There’s fresh water hiding in the air we breathe. The trick is to find it and grab it without draining other precious natural resources. One team of engineers has come up with an ingenious solution: making the Sun do all the work. They described their invention in the journal Science.
It's not that difficult to collect condensation in a humid climate, but squeezing H20 from arid, thin air is another story. One of the most common ways to do it requires an electric dehumidifier, which means using one nonrenewable resource just to capture another. It’s “very expensive water,” senior author Omar Yaghi of Lawrence Berkeley National Laboratory said in a statement.
Yaghi is the inventor of the metal-organic framework (MOF), a tiny grid made of aluminum or magnesium mixed with organic molecules. The hybrid material is both stiff and porous, which makes it an efficient way to collect and store gases and fluids. In the two decades since the MOF’s development, scientists around the world have built tens of thousands of permutations to hold substances like natural gas.
Rendering of an MOF. The lines in are organic linkers, and the intersections are multi-metallic units. The yellow balls represent the porous spaces that can fill up with water.
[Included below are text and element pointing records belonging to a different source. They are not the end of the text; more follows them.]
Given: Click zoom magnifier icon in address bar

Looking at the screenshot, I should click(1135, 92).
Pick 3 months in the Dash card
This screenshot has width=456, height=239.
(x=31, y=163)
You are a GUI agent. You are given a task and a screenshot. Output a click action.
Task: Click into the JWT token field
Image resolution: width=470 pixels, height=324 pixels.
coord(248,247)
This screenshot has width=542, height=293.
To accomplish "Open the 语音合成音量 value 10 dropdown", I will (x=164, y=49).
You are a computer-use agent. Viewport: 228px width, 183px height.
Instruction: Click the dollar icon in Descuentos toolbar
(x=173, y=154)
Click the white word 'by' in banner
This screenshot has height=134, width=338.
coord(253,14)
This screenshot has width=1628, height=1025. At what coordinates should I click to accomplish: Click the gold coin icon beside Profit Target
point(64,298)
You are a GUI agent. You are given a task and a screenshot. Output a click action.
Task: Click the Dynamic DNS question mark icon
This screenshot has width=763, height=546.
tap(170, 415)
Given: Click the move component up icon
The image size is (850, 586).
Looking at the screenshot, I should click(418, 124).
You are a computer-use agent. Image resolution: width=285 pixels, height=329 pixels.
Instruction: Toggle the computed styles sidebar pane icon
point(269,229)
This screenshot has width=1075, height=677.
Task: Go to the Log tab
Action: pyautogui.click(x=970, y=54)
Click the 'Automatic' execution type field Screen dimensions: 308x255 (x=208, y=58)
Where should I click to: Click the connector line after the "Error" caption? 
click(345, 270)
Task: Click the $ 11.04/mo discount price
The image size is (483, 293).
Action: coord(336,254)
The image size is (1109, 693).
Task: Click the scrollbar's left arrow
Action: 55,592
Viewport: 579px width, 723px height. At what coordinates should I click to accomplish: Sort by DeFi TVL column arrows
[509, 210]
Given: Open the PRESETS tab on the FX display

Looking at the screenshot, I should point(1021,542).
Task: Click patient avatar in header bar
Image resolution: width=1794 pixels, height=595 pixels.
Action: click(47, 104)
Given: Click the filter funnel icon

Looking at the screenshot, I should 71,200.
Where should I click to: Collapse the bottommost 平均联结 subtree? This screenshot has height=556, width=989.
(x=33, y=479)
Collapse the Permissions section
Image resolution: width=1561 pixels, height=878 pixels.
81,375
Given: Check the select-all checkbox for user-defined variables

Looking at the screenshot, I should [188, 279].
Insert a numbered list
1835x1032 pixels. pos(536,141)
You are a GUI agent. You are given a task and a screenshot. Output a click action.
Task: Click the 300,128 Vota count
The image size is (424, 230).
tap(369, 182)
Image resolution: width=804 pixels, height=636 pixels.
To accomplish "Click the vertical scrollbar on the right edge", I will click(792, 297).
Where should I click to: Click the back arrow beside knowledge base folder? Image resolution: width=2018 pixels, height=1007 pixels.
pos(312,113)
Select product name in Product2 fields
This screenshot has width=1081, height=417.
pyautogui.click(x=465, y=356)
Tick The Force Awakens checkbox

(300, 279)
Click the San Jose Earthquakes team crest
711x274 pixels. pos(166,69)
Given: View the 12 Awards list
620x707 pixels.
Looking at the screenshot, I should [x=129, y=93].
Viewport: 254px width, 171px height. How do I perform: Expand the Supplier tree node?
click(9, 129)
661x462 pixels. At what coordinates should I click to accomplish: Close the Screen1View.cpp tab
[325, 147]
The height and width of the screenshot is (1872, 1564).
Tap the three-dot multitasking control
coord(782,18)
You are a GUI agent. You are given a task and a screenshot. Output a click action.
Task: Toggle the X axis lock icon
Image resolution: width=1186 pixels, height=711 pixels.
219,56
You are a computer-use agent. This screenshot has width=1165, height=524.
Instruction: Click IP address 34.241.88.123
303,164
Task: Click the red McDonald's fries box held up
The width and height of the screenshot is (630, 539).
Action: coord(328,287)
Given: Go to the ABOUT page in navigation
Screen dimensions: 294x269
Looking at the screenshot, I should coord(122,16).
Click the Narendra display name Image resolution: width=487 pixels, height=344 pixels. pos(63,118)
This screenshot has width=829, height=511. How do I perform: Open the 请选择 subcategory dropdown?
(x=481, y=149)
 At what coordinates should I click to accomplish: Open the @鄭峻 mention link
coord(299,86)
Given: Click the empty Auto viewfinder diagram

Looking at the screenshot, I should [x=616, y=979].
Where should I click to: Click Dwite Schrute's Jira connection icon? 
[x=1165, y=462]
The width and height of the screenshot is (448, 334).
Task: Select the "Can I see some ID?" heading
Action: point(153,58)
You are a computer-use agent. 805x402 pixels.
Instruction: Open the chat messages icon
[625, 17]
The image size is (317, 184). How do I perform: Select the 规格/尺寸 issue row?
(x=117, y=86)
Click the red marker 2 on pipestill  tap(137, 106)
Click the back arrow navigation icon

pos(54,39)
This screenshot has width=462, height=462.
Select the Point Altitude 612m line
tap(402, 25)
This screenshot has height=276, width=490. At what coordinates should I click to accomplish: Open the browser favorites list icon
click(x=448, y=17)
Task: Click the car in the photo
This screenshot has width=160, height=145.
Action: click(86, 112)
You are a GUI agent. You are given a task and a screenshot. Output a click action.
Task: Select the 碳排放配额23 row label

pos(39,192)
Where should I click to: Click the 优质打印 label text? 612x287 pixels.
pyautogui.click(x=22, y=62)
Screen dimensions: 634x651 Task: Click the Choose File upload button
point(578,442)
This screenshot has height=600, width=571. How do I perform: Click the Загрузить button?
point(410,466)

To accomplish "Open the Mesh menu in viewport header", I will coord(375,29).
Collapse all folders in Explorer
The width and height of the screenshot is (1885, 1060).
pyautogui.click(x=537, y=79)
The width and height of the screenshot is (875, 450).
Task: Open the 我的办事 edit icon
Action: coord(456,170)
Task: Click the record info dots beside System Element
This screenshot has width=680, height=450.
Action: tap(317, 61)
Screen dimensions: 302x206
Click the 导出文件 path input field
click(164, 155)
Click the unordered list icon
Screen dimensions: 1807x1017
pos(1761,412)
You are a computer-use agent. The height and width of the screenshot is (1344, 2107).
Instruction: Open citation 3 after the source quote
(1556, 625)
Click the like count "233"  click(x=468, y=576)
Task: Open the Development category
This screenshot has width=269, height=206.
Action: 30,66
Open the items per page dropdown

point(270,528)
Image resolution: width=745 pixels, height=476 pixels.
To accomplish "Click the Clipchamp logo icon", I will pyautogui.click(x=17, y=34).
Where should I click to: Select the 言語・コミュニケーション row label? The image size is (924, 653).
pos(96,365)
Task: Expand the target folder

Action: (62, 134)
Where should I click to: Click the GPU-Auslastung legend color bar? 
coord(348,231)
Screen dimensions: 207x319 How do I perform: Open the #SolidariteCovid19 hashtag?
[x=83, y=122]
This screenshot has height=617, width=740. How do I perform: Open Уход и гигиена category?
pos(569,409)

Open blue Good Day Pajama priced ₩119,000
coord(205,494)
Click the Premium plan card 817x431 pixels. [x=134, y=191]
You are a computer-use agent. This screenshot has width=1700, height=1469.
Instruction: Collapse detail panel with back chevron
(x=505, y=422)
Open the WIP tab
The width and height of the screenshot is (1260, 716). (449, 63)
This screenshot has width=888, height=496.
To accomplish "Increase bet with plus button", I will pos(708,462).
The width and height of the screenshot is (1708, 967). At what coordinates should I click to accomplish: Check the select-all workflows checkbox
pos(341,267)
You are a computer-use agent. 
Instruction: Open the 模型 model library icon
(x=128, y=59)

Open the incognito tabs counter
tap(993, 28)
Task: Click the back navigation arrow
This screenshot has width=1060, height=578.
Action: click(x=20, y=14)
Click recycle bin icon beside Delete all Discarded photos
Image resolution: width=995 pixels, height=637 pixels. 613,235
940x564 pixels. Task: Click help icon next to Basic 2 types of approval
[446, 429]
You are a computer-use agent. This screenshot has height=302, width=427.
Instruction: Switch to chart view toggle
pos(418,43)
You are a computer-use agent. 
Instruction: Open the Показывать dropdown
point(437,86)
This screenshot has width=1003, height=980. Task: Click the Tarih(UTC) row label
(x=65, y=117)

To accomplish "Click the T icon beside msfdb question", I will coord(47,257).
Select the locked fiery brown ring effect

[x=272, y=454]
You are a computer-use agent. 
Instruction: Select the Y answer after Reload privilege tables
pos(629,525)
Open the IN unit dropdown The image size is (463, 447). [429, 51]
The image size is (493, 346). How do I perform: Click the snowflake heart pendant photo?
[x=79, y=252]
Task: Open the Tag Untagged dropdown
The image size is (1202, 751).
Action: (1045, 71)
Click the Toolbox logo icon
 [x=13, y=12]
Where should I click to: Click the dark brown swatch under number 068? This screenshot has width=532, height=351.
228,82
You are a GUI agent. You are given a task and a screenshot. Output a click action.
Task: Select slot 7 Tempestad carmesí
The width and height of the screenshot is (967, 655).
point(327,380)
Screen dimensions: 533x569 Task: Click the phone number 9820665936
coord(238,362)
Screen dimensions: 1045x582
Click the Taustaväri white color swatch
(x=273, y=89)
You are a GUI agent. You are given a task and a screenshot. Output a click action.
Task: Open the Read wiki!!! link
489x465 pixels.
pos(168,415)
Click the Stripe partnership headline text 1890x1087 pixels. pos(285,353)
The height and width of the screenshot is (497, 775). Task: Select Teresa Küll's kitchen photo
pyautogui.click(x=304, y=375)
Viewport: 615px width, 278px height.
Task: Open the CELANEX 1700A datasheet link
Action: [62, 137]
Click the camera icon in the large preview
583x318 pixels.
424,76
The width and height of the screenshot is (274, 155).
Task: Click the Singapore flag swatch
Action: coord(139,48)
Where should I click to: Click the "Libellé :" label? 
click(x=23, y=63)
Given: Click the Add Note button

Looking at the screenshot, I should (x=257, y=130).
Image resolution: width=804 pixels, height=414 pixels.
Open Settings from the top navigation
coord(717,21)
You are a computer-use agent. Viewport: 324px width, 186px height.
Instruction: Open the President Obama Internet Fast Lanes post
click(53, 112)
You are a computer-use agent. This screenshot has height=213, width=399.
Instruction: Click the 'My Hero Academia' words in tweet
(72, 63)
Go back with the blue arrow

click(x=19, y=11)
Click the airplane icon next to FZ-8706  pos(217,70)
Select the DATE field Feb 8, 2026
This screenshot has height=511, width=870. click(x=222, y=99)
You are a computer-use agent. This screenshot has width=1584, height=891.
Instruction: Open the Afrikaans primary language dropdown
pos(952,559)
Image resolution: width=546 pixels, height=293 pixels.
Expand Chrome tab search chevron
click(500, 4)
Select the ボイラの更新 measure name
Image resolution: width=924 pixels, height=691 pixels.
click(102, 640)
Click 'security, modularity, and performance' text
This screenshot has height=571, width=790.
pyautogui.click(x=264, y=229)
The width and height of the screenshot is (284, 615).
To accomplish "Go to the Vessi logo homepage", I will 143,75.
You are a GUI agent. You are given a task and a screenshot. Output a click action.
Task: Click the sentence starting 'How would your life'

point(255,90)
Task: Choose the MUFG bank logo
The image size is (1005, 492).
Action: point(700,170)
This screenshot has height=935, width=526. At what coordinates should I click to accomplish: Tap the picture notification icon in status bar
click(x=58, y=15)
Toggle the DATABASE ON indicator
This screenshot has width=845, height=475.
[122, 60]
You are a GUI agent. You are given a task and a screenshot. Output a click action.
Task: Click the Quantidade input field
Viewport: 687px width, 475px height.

The crystals in the background are the same ones used in the new water harvester. Image credit: UC Berkeley and Berkeley Lab
A few years ago, Yaghi and his colleagues at Berkeley built an MOF that could bind water vapor—the first step toward making water from air. They sent the MOF over to MIT engineer Evelyn Wang, who incorporated it into an ingenious water collecting system. Wang and her colleagues compressed microscopic MOF crystals into a film, which they sandwiched between a solar panel and a water-condensing plate. As air flowed through the layers, particles of water vapor caught and stuck in the MOF sheet. Sunlight on the solar panel pushed them forward into the condenser, where they were transformed from gas to liquid.
The new dehumidifier worked even in low-humidity conditions, but the team acknowledges that they’ve still got some work to do. The MOF sheet can currently absorb up to 20 percent of its weight in water; in the future, they hope to double that number.
Still, Yaghi said, “this is a major breakthrough,” and one that lays the foundation for Earth-friendly home appliances. He added, "One vision for the future is to have water off-grid, where you have a device at home running on ambient solar for delivering water that satisfies the needs of a household."